» **About this exercise**
The entries are to be written out word for word, with their images left out.

── Given data ──

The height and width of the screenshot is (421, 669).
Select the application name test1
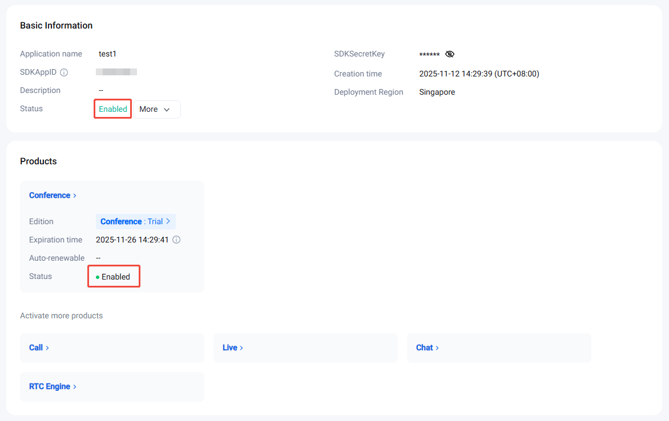point(107,54)
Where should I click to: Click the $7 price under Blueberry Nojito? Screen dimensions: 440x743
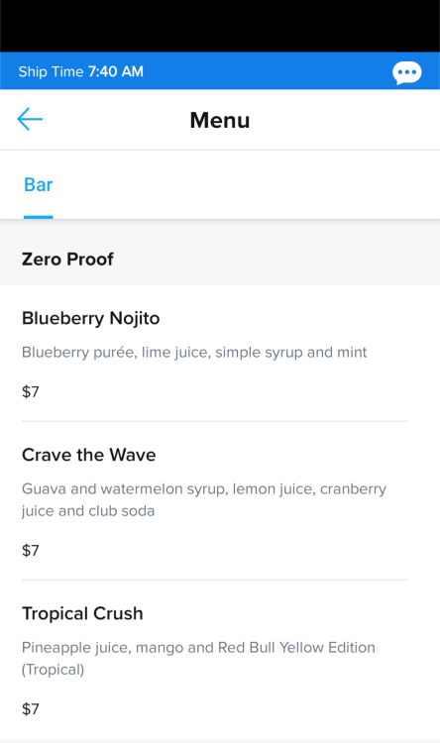[x=31, y=392]
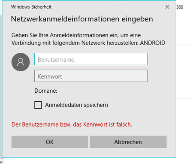Image resolution: width=193 pixels, height=164 pixels.
Task: Select the Kennwort password field
Action: (x=91, y=76)
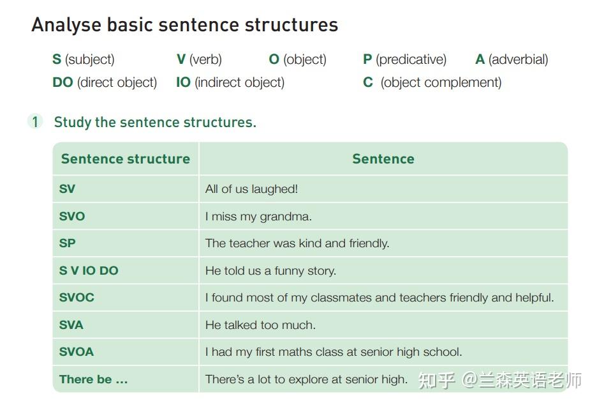Viewport: 597px width, 405px height.
Task: Click the 'IO (indirect object)' legend entry
Action: 230,83
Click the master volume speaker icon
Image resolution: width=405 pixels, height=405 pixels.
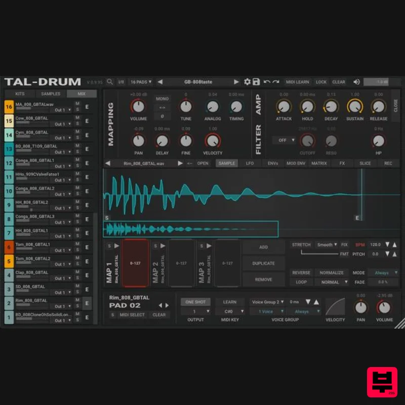pos(356,82)
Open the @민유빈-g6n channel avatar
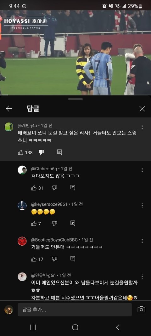 click(22, 277)
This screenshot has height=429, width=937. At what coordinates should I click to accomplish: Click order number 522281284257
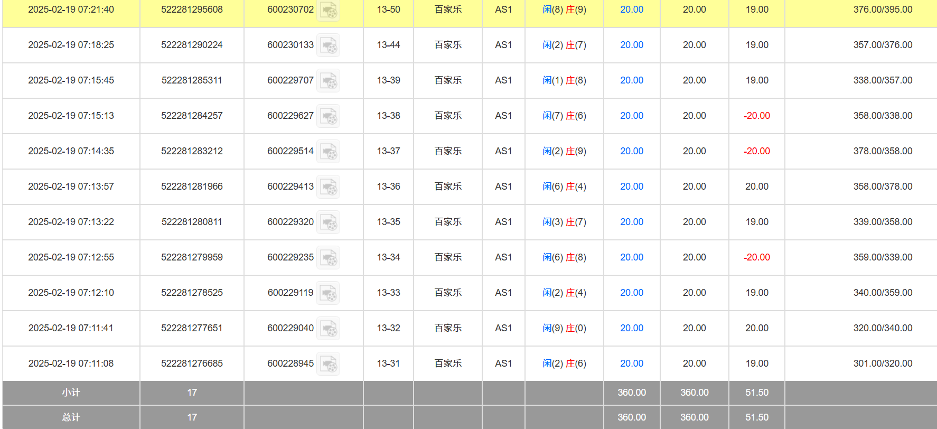click(192, 116)
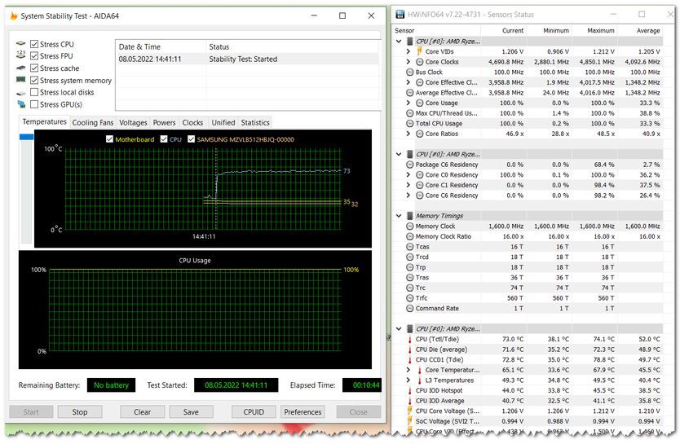Switch to the Cooling Fans tab

click(x=93, y=123)
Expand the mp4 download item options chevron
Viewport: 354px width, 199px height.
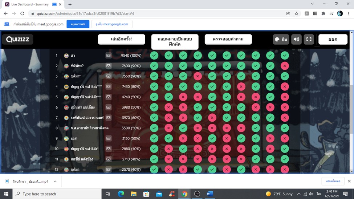coord(55,181)
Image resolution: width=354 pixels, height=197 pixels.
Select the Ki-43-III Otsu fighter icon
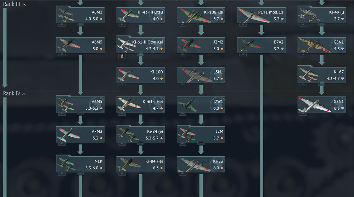point(129,15)
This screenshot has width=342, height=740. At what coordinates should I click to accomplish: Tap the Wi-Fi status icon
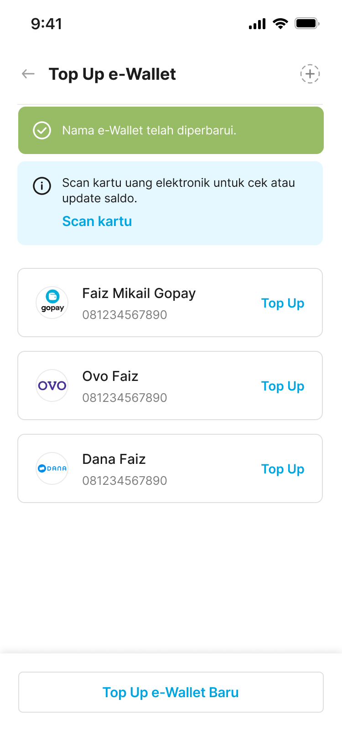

───

» **Solution for this exercise**
The height and width of the screenshot is (421, 669).
Select the application name test1
point(107,54)
Where should I click to: Click the $7 price under Blueberry Nojito? Screen dimensions: 440x743
[x=31, y=392]
Image resolution: width=193 pixels, height=164 pixels.
Task: Select the Kennwort password field
Action: (x=91, y=76)
Viewport: 597px width, 405px height.
Task: Click the 'IO (indirect object)' legend entry
Action: 230,83
Click the master volume speaker icon
Image resolution: width=405 pixels, height=405 pixels.
pos(356,82)
Open the @민유빈-g6n channel avatar
 click(22, 277)
This screenshot has height=429, width=937. At what coordinates should I click to accomplish: Click order number 522281284257
click(192, 116)
Switch to the Cooling Fans tab

click(x=93, y=123)
Expand the mp4 download item options chevron
Viewport: 354px width, 199px height.
coord(55,181)
Image resolution: width=354 pixels, height=197 pixels.
Select the Ki-43-III Otsu fighter icon
point(129,15)
This screenshot has width=342, height=740. At what coordinates should I click to accomplish: Tap the Wi-Fi status icon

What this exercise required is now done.